SHARE
CARAPANDANG.COM - Kerja pendampingan terhadap para korban kasus perdagangan orang tidak mudah karena membutuhkan biaya yang mahal, kata Ketua Pengurus Rumah Harapan, Gereja Masehi Injili Timor (GMIT) Kupang, Frederika Tadu Hungu. 

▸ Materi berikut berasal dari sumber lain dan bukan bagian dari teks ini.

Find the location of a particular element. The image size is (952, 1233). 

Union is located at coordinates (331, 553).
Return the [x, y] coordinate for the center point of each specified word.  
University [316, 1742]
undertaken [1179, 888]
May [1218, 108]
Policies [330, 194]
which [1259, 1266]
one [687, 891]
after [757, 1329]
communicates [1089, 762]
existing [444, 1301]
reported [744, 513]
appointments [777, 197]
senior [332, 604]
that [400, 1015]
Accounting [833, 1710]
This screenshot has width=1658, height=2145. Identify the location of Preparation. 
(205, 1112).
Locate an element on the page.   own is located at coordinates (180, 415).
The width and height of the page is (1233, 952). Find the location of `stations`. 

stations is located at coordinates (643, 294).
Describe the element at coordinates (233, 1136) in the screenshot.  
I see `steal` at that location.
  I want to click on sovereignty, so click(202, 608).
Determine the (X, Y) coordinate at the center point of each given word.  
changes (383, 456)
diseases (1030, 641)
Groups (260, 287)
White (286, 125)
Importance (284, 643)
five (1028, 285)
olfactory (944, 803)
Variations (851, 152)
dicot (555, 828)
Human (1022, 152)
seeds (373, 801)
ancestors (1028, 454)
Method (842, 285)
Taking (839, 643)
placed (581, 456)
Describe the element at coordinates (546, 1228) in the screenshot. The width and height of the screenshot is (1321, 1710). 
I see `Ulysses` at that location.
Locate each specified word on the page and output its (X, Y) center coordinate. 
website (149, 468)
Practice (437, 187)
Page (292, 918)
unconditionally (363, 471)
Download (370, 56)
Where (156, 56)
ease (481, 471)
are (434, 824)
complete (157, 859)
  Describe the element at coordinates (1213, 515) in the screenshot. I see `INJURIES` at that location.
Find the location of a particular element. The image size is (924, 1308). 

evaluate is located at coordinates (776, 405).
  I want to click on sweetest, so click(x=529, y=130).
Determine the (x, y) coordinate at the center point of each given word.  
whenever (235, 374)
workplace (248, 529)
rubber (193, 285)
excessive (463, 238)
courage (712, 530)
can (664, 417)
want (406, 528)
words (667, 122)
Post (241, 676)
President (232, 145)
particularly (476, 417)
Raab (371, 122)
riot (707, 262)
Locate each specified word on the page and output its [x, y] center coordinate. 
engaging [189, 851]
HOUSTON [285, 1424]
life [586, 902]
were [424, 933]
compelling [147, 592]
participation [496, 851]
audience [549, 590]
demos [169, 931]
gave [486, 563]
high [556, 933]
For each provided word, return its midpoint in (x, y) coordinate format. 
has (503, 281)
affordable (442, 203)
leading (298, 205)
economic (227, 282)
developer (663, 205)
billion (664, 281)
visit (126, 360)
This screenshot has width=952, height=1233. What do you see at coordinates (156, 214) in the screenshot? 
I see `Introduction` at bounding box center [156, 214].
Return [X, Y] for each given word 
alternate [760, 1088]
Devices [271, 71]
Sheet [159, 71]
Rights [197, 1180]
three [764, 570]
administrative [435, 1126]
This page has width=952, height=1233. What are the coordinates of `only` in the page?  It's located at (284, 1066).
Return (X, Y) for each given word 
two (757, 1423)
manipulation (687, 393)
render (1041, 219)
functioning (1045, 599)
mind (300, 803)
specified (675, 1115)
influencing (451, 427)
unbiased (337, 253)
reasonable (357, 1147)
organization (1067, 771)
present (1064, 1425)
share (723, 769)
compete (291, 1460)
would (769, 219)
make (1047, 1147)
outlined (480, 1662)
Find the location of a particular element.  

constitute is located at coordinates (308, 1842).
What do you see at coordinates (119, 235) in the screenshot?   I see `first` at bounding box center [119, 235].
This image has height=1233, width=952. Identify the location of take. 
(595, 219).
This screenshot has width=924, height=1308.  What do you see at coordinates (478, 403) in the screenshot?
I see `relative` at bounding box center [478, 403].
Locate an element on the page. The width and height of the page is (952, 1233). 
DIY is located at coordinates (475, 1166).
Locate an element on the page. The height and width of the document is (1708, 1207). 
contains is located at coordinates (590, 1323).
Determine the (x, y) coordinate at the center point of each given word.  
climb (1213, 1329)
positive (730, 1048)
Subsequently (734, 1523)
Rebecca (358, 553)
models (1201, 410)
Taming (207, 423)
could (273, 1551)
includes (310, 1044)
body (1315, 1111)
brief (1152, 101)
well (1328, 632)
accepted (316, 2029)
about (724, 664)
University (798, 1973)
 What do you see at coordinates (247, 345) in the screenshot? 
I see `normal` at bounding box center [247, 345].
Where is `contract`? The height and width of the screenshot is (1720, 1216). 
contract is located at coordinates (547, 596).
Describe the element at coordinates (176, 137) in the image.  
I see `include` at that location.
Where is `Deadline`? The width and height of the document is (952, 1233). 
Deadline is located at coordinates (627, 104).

"Semua layanan pendampingan bertujuan memulihkan korban, baik fisik, psiskis, maupun relasi sosialnya, dan untuk satu pelayanan cukup mahal bisa menelan biaya Rp3 juta sampai Rp13 juta untuk masing-masing kasus," katanya dalam jumpa pers bertema "Catatan Pendampingan Rumah Harapan GMIT Tahun 2018" di Kupang, Kamis (14/3/2019). 

Ia mengatakan Rumah Harapan sebagai organisasi bentukan GMIT menangani para korban kekerasan dan ketidakadilan, telah mendampingi tujuh korban perdagangan orang sepanjang 2018. 

Para korban, lanjutnya, terdiri atas satu laki-laki dan enam perempuan dengan salah satu korban di antaranya berstatus anak ketika terjadi perekrutan. 

Dia menjelaskan para korban yang didampingi datang dalam kondisi trauma akibat berbagai bentuk kekerasan dan eksploitasi tenaga yang dilakukan majikannya, yang kemudian berdampak buruk bagi kesehatannya. 

"Sebagian besar korban datang dalam keadaan sakit, trauma, dan ada juga mengalami kehilangan sebagian memorinya akibat trauma," katanya. 

Frederika menjelaskan dalam kerja pendampingan, diketahui ada korban yang tidak memiliki identitas hukum sehingga kesulitan dalam mengakses layanan kesehatan. 

Ia mencontohkan salah satu korban asal Kabupaten Timor Tengah Selatan yang pulang dalam keadaan sakit parah dan didampingi dalam menjalani perawatan di rumah sakit, namun menghadapi kesulitan karena korban tidak memiliki dokumen apapun. 

"Tidak punya paspor, tidak ada surat asuransi, KTP, sehingga kami harus membangun kerja berjejaring untuk membantunya dan biaya ditanggung BPJS namun sayangnya 10 hari kemudian meninggal dunia," katanya. 

Ia menambahkan aspek lain terkait dengan pendampingan korban perdagangan orang, yaitu penjatuhan hukuman terhadap pelaku yang menurut pihaknya masih rendah. 

"Penjatuhan hukuman kami nilai masih rendah dan restitusi yang dijalankan belum sesuai dengan keputusan pengadilan karena digantikan dengan hukuman kurungan sehingga merugikan korban," katanya.